Published by the UN Conference on Trade and Development (UNCTAD) on Monday, the report said that while some countries would see a surge in exports, negative global effects were likely to dominate.

China and the U.S. have been embroiled in a trade dispute since early 2018. In September, the U.S. added 10 percent tariffs on around $200 billion of Chinese imports, and it planned to increase those rates to 25 percent in January. However, both parties agreed to freeze these increases until March 1 while they engaged in talks.

Collateral damage

According to the UN report, continuing or hiking tariffs between the two superpowers would have an unavoidable impact on the "still fragile" global economy, including disturbances in commodities, financial markets and currencies.

"One major concern is the risk that trade tensions could spiral into currency wars, making dollar-denominated debt more difficult to service," UNCTAD's report said. "Another worry is that more countries may join the fray and that protectionist policies could escalate to a global level."

A currency war occurs when nations deliberately depreciate the value of their domestic currencies in order to stimulate their economies.

The report's authors noted that protectionist policies generally hurt weaker economies the most, while tit-for-tat moves of the trade giants would have a domino effect beyond their domestic markets.

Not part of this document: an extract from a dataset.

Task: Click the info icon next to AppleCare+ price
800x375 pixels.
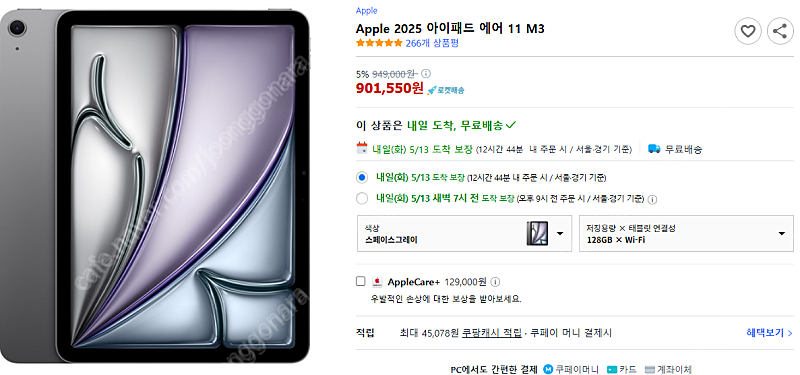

"Tariff increases penalize not only the assembler of a product, but also suppliers along the chain," the report noted.

Chinese exports affected by U.S. tariffs would likely hit east Asian value chains the hardest, UNCTAD said, with an estimated contraction of around $160 billion.

International gains

Of the total $250 billion in Chinese products currently subject to U.S. tariffs, around 82 percent will instead be exported by firms in other countries, the study estimated. While 12 percent was estimated to be retained by Chinese companies, only 6 percent would be captured by domestic U.S. firms.

Meanwhile, of the U.S. exports subject to Chinese tariffs, about 85 percent would be captured by outside markets, UNCTAD estimated. The report said U.S. firms would likely retain less than 10 percent of those exports, while Chinese businesses would capture around 5 percent.

The countries expected to benefit the most were those that had the economic capacity to replace U.S. and Chinese firms. EU exports would capture $70 billion of U.S.-China bilateral trade, the report estimated, while Japan, Mexico and Canada would each gain around $20 billion.

The countries expected to see the highest percentage increase to their current total exports were Australia, Brazil and India.

"Because of the size of their economies, the tariffs imposed by Unites States and China will inevitably have significant repercussions on international trade," Pamela Coke-Hamilton, head of UNCTAD's international trade division, said at a press conference on Monday.

"While bilateral tariffs are not very effective in protecting domestic firms, they are valid instruments to limit trade from the targeted country. The effect of U.S.-China tariffs would be mainly distortionary. U.S.-China bilateral trade will decline and be replaced by trade originating in other countries."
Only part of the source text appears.